Hua Hin is in the Malay Peninsula, almost 200km south of Bangkok and 25km south of Cha-Am, another popular beach resort. Such a location means it enjoys a tropical climate, hot and humid, with three seasons. The "hot and dry" season lasts from March to May, the "hot and rainy" season begins in June and ends in October, and the "cold (this is the overstament of the millennium) and dry" one runs from November to February.


Hua Hin's history goes all the way back to 1834AC, when migrating farmers from Phetchaburi settled there. The place became known as Ban Samoe Rieng (Rock Rows Village) or Ban Laem Hin (Stones Point Village). Faithful to its rural origins, even now it houses only about fifty thousand people.

For almost a century the place was of no consequence, until the state railway director built the Railway Hotel close to the beach in 1923; built in classical Thai style, it is called now the Sofitel Central Hua Hin.

Being the railways director a prince, the connection of the place with the royalty was done and soon, in 1928, the king built there a summer palace, naming it Klai Kangwon (Far from Worries); this is the official royal summer palace, and apparently the preferred residence of the king. The nearby beach was renamed Hua Hin, or Head Stone, and became the first beach resort in Thailand, much before Phuket and Samui.

Soon, an 18-hole golf course was added, and a plethora of Bangkok's rich and famous summer houses occupied a long strip of beach, practically reaching Cha-Am.


Hua Hin is not a shopping location. However, it offers Khommaphat printed cotton, which is often used for Thai pillows, bags and fans.

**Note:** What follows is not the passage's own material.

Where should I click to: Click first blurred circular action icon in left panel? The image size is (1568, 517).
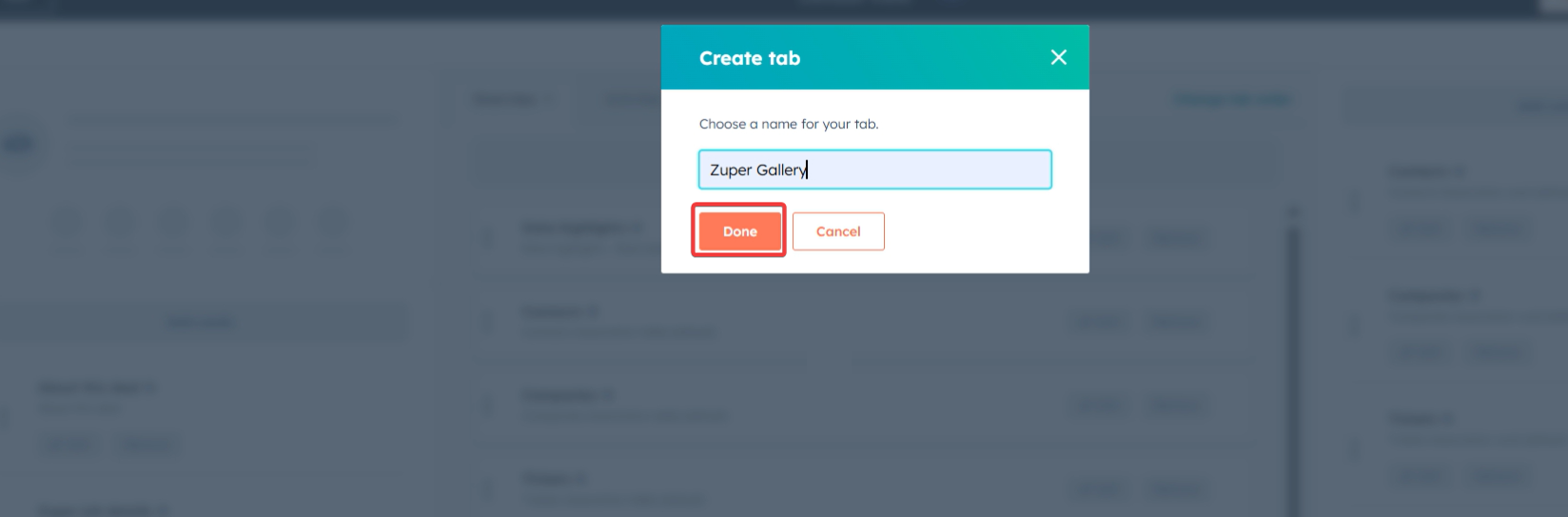(67, 224)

The presence of the rich and famous means colored gemstones (mainly sapphires and rubies, which are popular in Thailand), premium silk and other upmarket products are available.

Reaching Hua Hin


Despite being close to Bangkok, Hua Hin features an airport, from where private charter flights can be booked.


Inexorably linked to Hua Hin's birth, the railway is still important; frequent trains from Hualampong Station in Bangkok reach the town. All the trains heading southwards reach it; the trip longs about four hours depending on the train class. A first class, air conditioned sleeper ticket costs 922 baht, while a third class fan one costs 234 baht.

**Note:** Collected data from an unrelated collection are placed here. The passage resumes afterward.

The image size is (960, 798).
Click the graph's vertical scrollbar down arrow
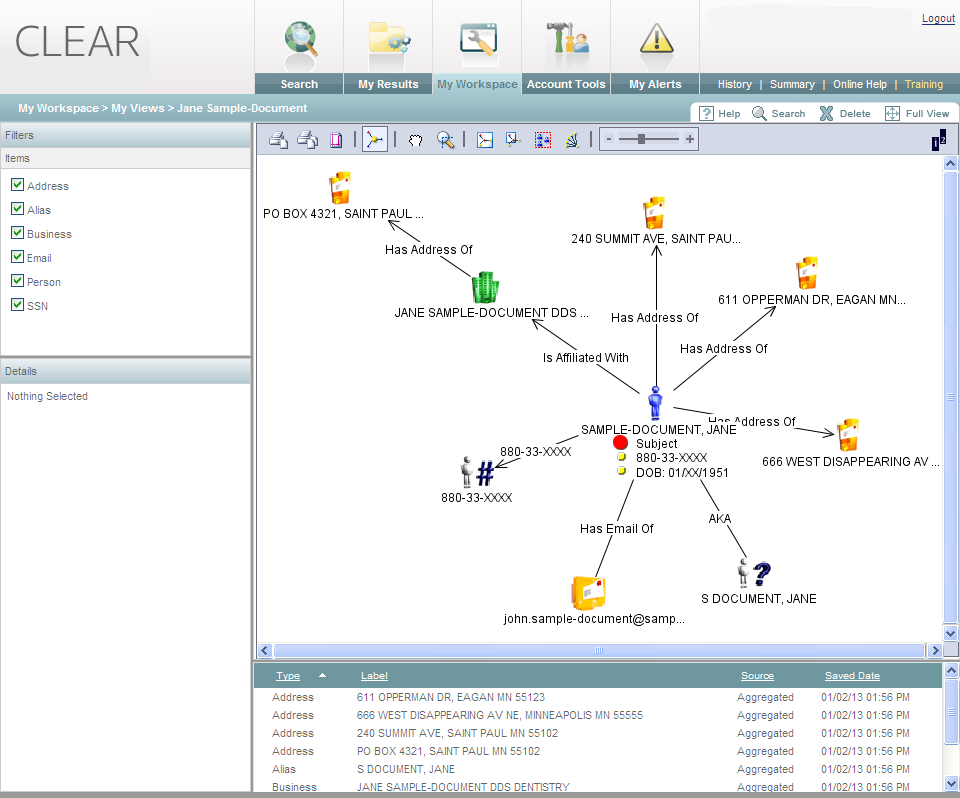tap(950, 633)
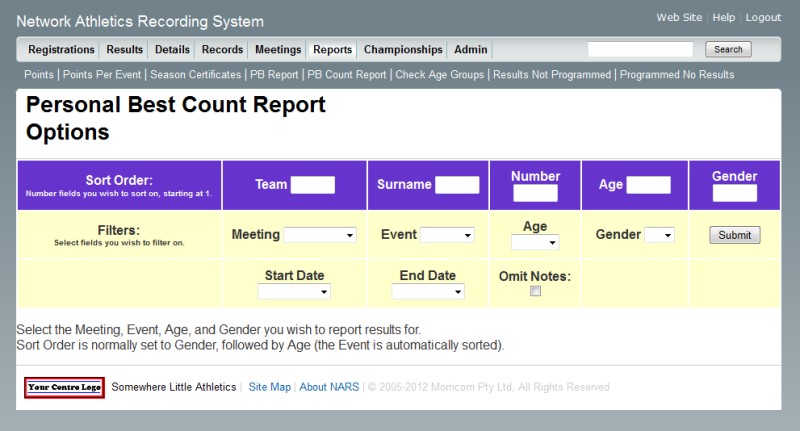Open the Reports menu
This screenshot has width=800, height=431.
coord(332,50)
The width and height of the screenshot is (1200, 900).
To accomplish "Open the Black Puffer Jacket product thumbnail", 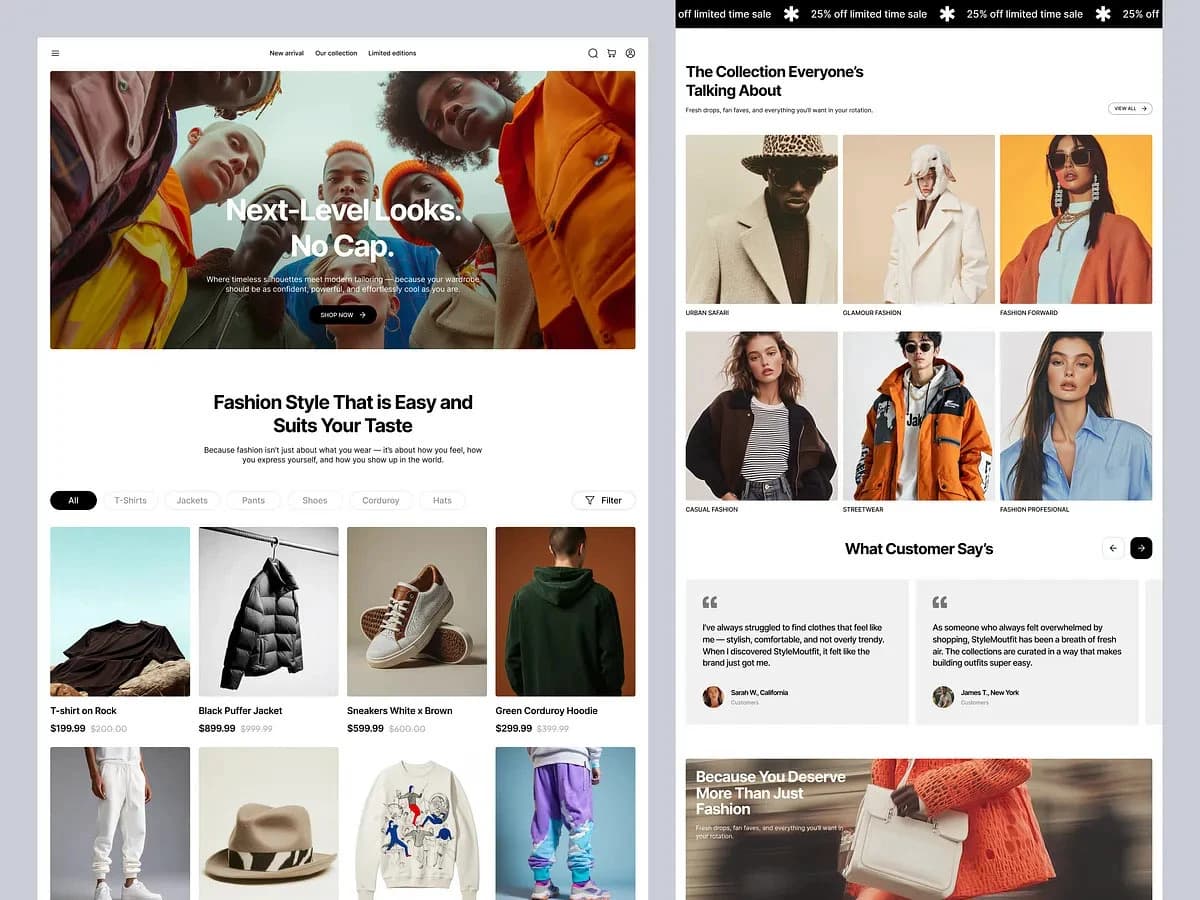I will [x=268, y=610].
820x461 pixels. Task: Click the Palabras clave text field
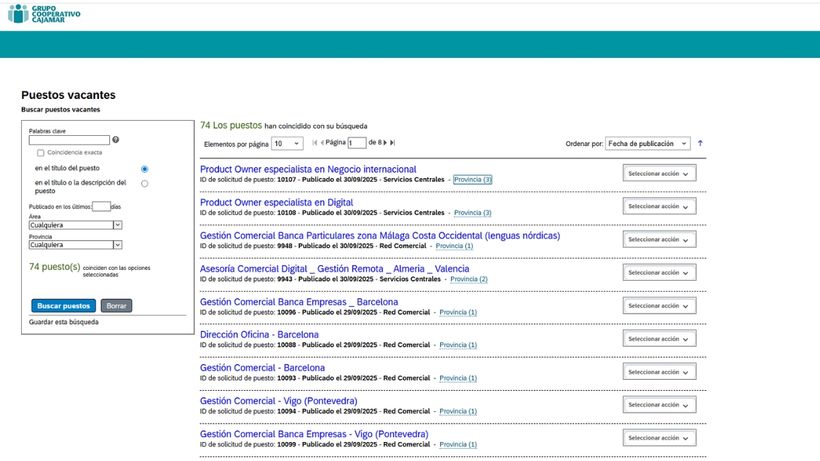(69, 140)

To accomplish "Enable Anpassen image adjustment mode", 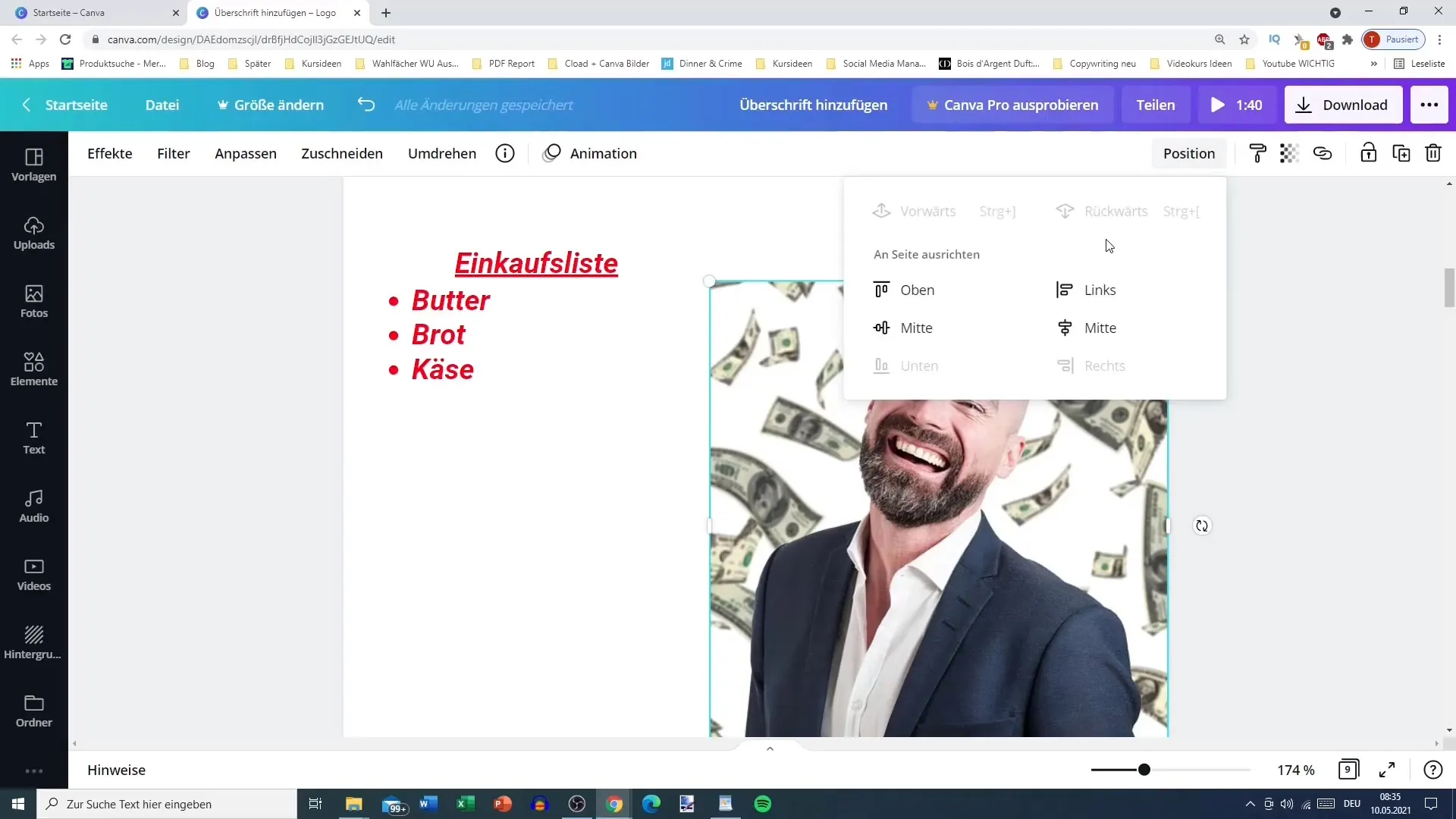I will click(x=246, y=153).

Highway 4, also known as Petchkasem Highway, is the main road connecting Bangkok with southern Thailand; it passes through Hua Hin. If traveling by car, take the Thonburi-Paktho Road, and after Samut Songkhram, turn left onto the highway.


Buses to Hua Hin depart from Bangkok's southern bus terminal, which has been recently moved further away into Thonburi - Bangkok's twin city across the Chao Praya River. Bus number four reaches the terminal from the Victory Monument in Bangkok; the trip costs a staggering thirty baht, as compared to the regular seven baht bus fare; to that, the transport to the Victory Monument should be added. From the bus terminal regular and VIP buses are available during the day and night, roughly every thirty minutes. The trip longs about three hours.

In Hua Hin there are two terminals. The direct buses from Bangkok stop on Petchakasem Road (the highway 4 stretch within Hua Hin) at the very heart of the downtown area. Other buses continuing to other destinations stop at a new terminal near the Market Village and Soi 96. Direct connections to Chiang Mai (in northern Thailand) and Khorat (northeastern Thailand) exist.